On how and what to say to others with herpes: The Ultimate Herpes Protocol
I am a holistic healer- a herbalist and homeopath. My family have been healers for many generations in my native country of Trinidad and Tobago and as far back as Africa. I had little to no interest in treating herpes as a healer until I got herpes myself. Wanting to change a negative to a positive, I decided to make the holistic treatment of herpes the cornerstone of my practice. The bible says “the stone that the builder refused, I will make my cornerstone. Bob Marley and the wailers sing about it too.
It didn’t take me long once I decided to become a holistic viral specialist to realize that I was confronted with a daunting challenge. Most professionals including all the herbalists and homeopaths I know rely heavily on referrals to build their client-base. Here I was now working with a client-base that I was never going to get a lot of referrals from. My patients with herpes don’t go around telling the world that I helped them with their outbreaks. Some of my patients have yet to tell their significant others that they have herpes, many have not told their closest friends and their family. I am not a company. I don’t have an advertising budget. The only way for me to reach out to others with herpes and encourage them to come for me for treatment was to speak out in public about my herpes work and about herpes in general. This forced me to be far more out of the closet than would have been my personal choice.
I seem to always create challenging situations for myself. Speaking to others with herpes is not a task for the faint of heart. Some people like to shoot the messenger- I have the bullet-wounds to prove it. But I can say that speaking to others with herpes has been and continues to be one of the most gratifying experiences in my life. I feel a deep bond with many of the people with herpes who interact with me. I felt this kind of bond when I played team sports. I’ve felt this kind of bond all my life with other black people. There’s something about “us against the world” that can make people tight with other. I love my herpes friends. I love my herpes patients- even the ones who misbehave. I am not grateful for getting herpes, but I don’t regret it either. Nevertheless, the truth hurts, and I have some bitter truth to tell others with herpes:
Having a lover who also has herpes isn’t a free ticket for unprotected sex. Even if you both have the same strain Even if one gave it to the other. Having unprotected sex with each other can and often will make one or both partner’s cases of herpes worse. It’s called re-inoculation and it’s a message many with herpes don’t want to hear.

:: GIVEN INFORMATION ::

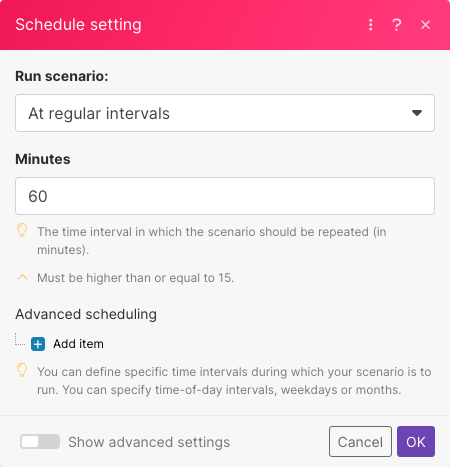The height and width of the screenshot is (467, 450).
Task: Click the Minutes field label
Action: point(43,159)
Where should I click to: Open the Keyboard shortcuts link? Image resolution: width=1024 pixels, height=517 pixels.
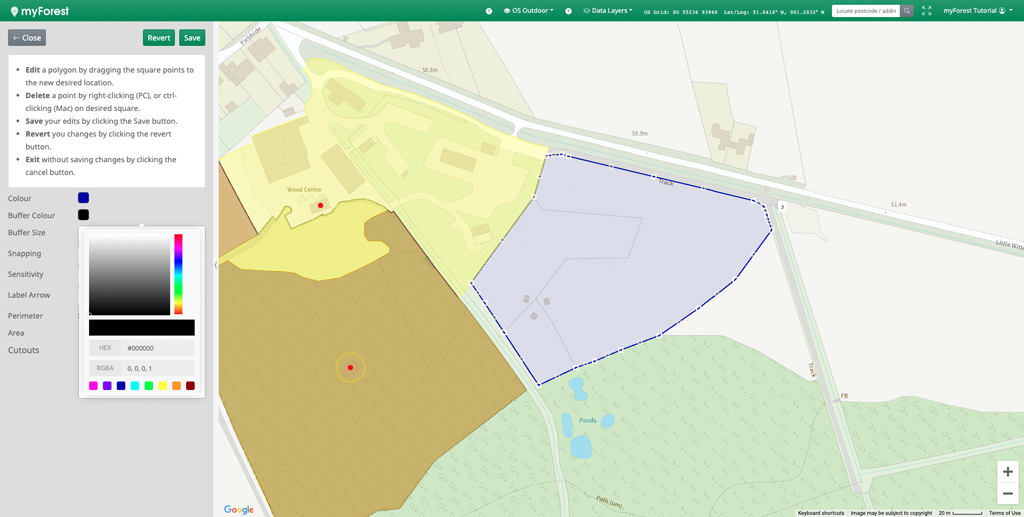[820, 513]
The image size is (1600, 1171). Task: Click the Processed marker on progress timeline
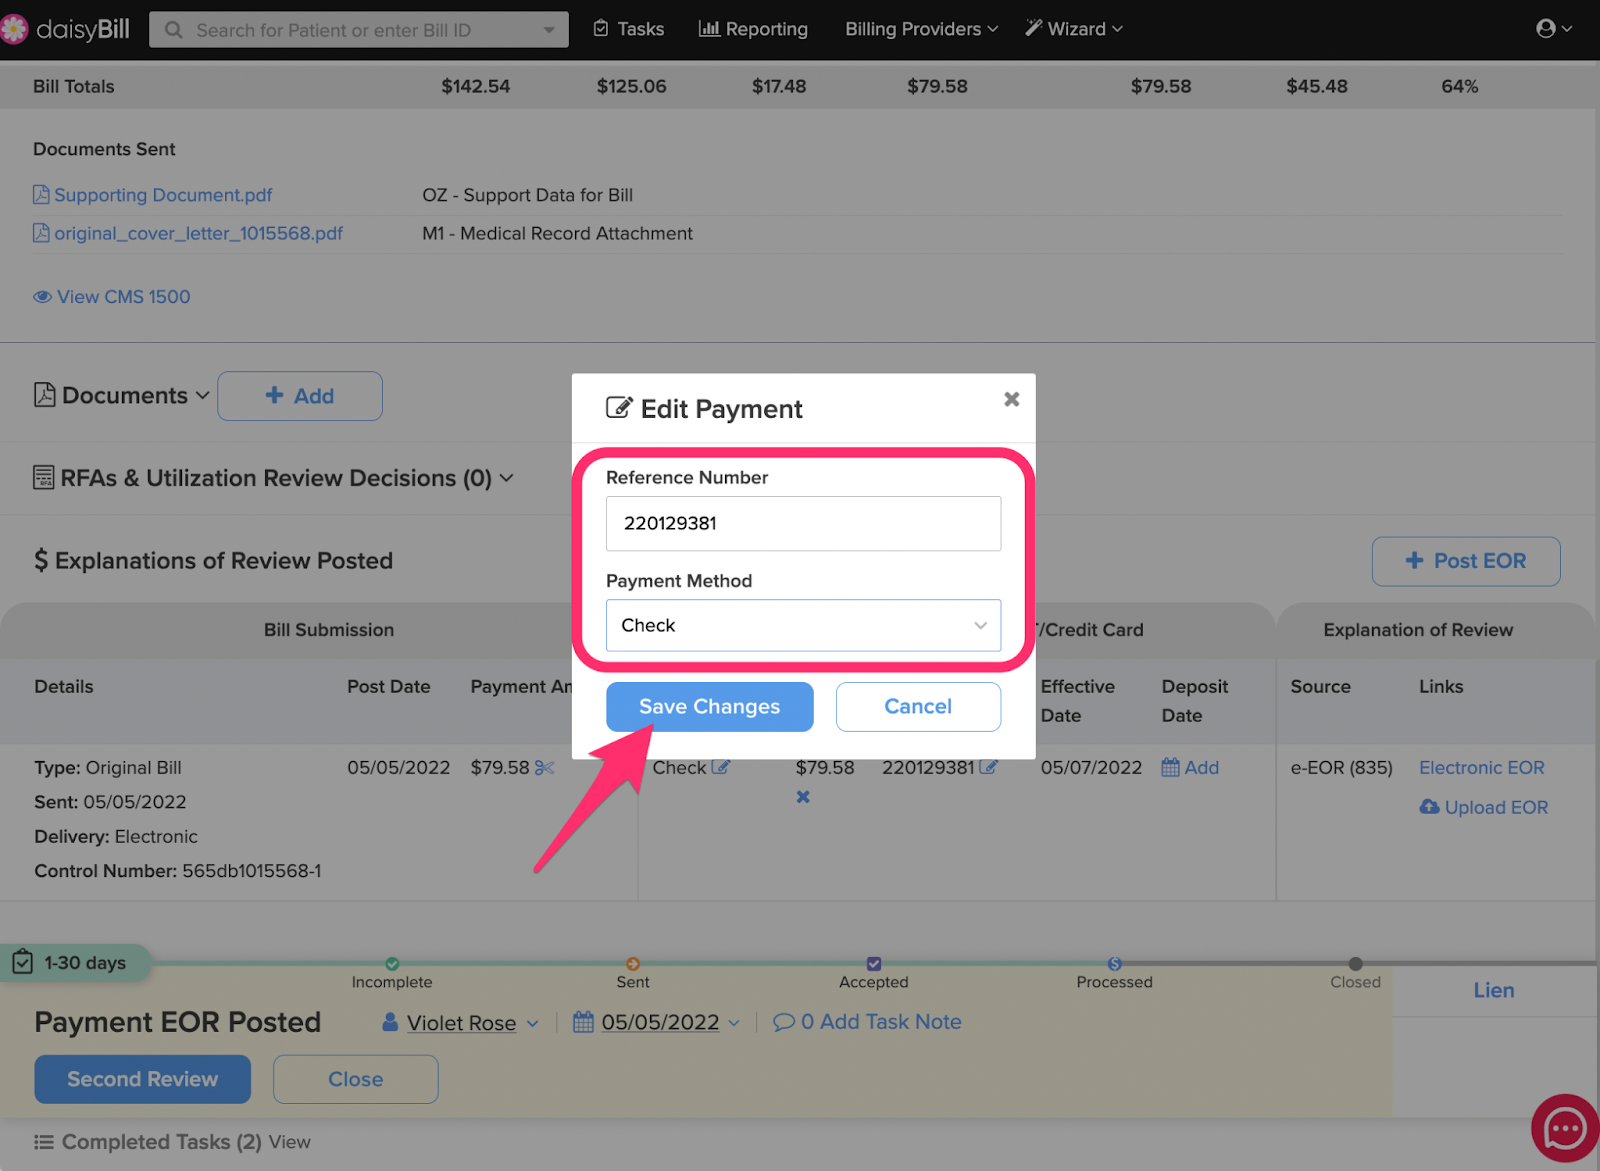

:: LIST OF TASKS ::
1. According to the herpes text, what is the writer's native country?
2. Translate this sentence from the herpes text into Spanish: "Speaking to others with herpes is not a task for the faint of heart."
The entries have no connection to the herpes text.

:: TASK RESULTS ::
1. Trinidad and Tobago.

2. Hablar con otras personas que tienen herpes no es una tarea para los débiles de corazón.